2

First of all, I know that there are tons of regex threads here in the stackoverflow and I checked a bunch of it, but it is being really hard to match the correct sentence here.

What I am currently trying to do is a match these characters: - a-z - A-Z - 0-9 - .()~-_[]

Based in this regex, what will be done after is replace all the characters that are not matching here by no space.

The file names that I am using as an example are: - 12345677-fieberthermometer-fuer-schlaefe-und-ohr-digital-mapa-nuk-d0@#$%"&*()!ßöäüÄÜÖ"'][}{<>:;,º.jpg

    private static final String FOLDER = "/path/to/my/folder";
private static final String URL_VALID_REGEX = "a-zA-Z0-9\\.\\(\\)\\[\\]\\-~_";

public static void main(String[] args) {
    File imagesDirPath = new File(FOLDER);
    Pattern p = Pattern.compile("[" + URL_VALID_REGEX + "]");

    final String[] listImages = imagesDirPath.list(new FilenameFilter() {
        @Override
        public boolean accept(File dir, String name) {
            Matcher m = p.matcher(name);

            if (!m.matches()){
                File renamedFile = new File(FOLDER + File.separator + name);
                name = name.replaceAll("[^" + URL_VALID_REGEX + "]", "");
                renamedFile.renameTo(new File(FOLDER + File.separator + name));
            }

            System.out.println(name);

            final String extension = FilenameUtils.getExtension(name);
            final boolean isAcceptedExtesion = getAcceptedFileFormatList().contains(extension);
            final long lastModified = new File(dir, name).lastModified();
            return isAcceptedExtesion;
        }
    });
}

As you can see in the code, the replace for the characters occurs with a negation of the regex for valid, but I'm also not sure if that is how it should be since all the matches are always false.

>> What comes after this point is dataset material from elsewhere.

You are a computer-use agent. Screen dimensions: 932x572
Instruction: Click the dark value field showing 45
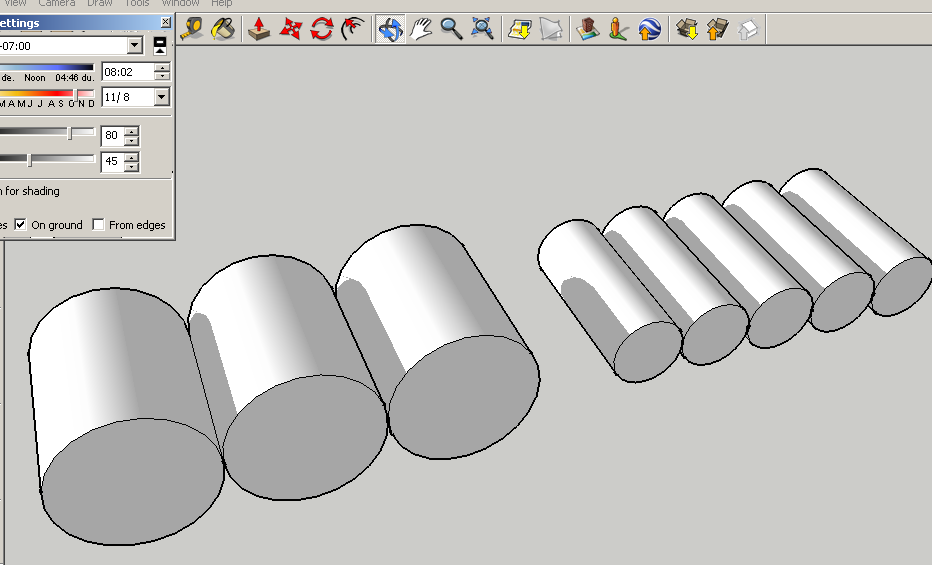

1st problem: The match is always false even though the file name is correct, which leads to create a new file and change the last modification date, which is important to remain the same

2nd problem: The comma and asterisk always remain in the file name, but this is also probably due the wrong regex

Example of a valid name: - 12345677-fieberthermometer-fuer-schlaefe-und-ohr-digital-mapa-nuk-d0_~()][.jpg

What am I missing here that I am not able to find?

Banns
  • 576
  • 4
  • 12
  • 1
    I think you missed `+`: `Pattern p = Pattern.compile("[" + URL_VALID_REGEX + "]+");`. `m.matches()` requires a full string match. – Wiktor Stribiżew Apr 05 '18 at 09:05
  • Indeed this was what was missing, I can see that now the values are true after the plus sign. Regex drives me crazy because one character can change the whole outcome haha. Thanks for the tip! – Banns Apr 05 '18 at 09:13
  • On second thoughts, `*` modiifer is better in this scenario. Well, anyway, check what works best for you, `+` or `*`. – Wiktor Stribiżew Apr 05 '18 at 09:13
  • What would be the difference in using the + and *? If I well record, the + will need at least 1 string while the * can be none, is that right? – Banns Apr 05 '18 at 09:16
  • When you use `+`, empty string will be processed with `replaceAll`. Probably that is not an issue if you have an empty string check before. – Wiktor Stribiżew Apr 05 '18 at 09:18

1 Answers1

-1

I reproduced it in notepad++ but I will try to do it in java.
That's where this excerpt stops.